**** Text block ****

Madeleine Kelly | 4 April 2016
In the mid seventies, biologists Lynn Margulis and James Lovelock described the earth as ‘autopoietic Gaia’, a living system, a body analogous to our own, composed of interdependent symbiotic relationships. ‘We are walking communities …Ten percent or more of our body weight is bacterial [in its evolutionary origins], and it’s just foolish to ignore that’, Margulis stated (Mann 1991, 378). So, to explore these relations, my paintings sometimes depict things as part of flow charts or systems, but just as natural systems are disrupted by culture, these are fictional orders that disrupt accepted orders.
The world surrounds us with life-sustaining systems, including solar energy and fossil fuels. The fossil fuels were developed during the carboniferous period from plants like these ancient club mosses. Their burning relentlessly contributes to greenhouse warming. Petrol is time.
The first law of thermodynamics states that energy cannot be created or destroyed. The second law, also known as the entropy law, states that in any closed system, when energy and matter are used there is an increase in entropy, or disorder. Increasing entropy can be thought of as the disorder in the universe, of disrupting Gaia’s balance, and of draining limited resources.

**** Material supplied ****

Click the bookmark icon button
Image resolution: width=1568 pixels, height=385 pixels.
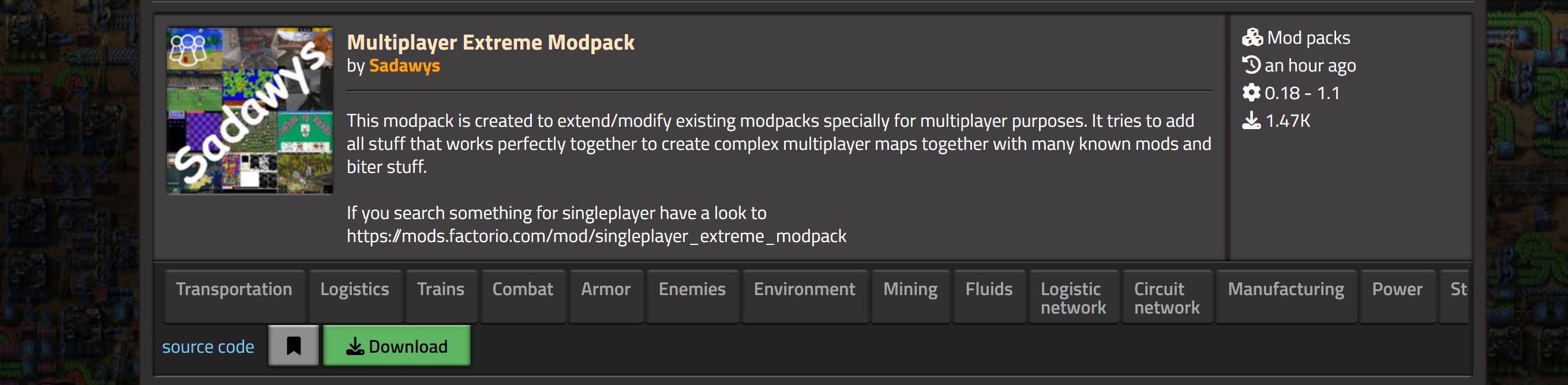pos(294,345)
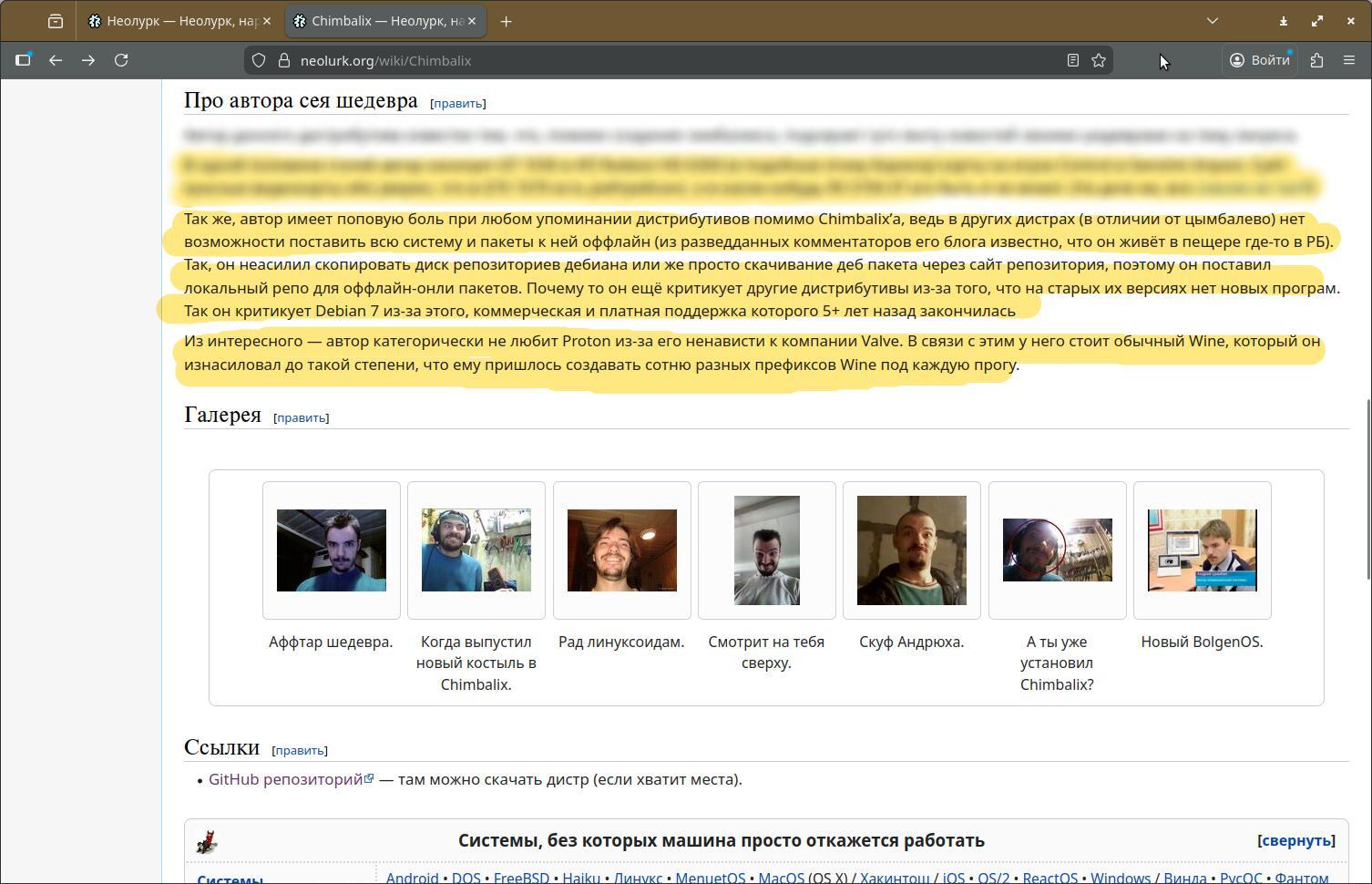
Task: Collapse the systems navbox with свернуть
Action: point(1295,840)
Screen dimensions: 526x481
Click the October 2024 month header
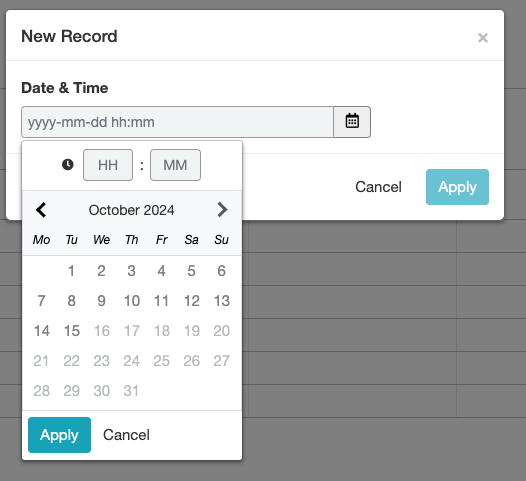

****

■ Study questions ■
1. Copy the Gaia text from "The first law" up to and including "draining limited resources.", replacing "disorder" with "chaos".
2. Answer these questions from the Gaia text:
(a) How much of our body weight did Margulis say is bacterial?
(b) During which period were fossil fuels developed?
(c) By what other name is the second law of thermodynamics known?

■ Answers to the exercise ■
1.
The first law of thermodynamics states that energy cannot be created or destroyed. The second law, also known as the entropy law, states that in any closed system, when energy and matter are used there is an increase in entropy, or chaos. Increasing entropy can be thought of as the chaos in the universe, of disrupting Gaia’s balance, and of draining limited resources.

2.
(a) Ten percent or more
(b) The carboniferous period
(c) The entropy law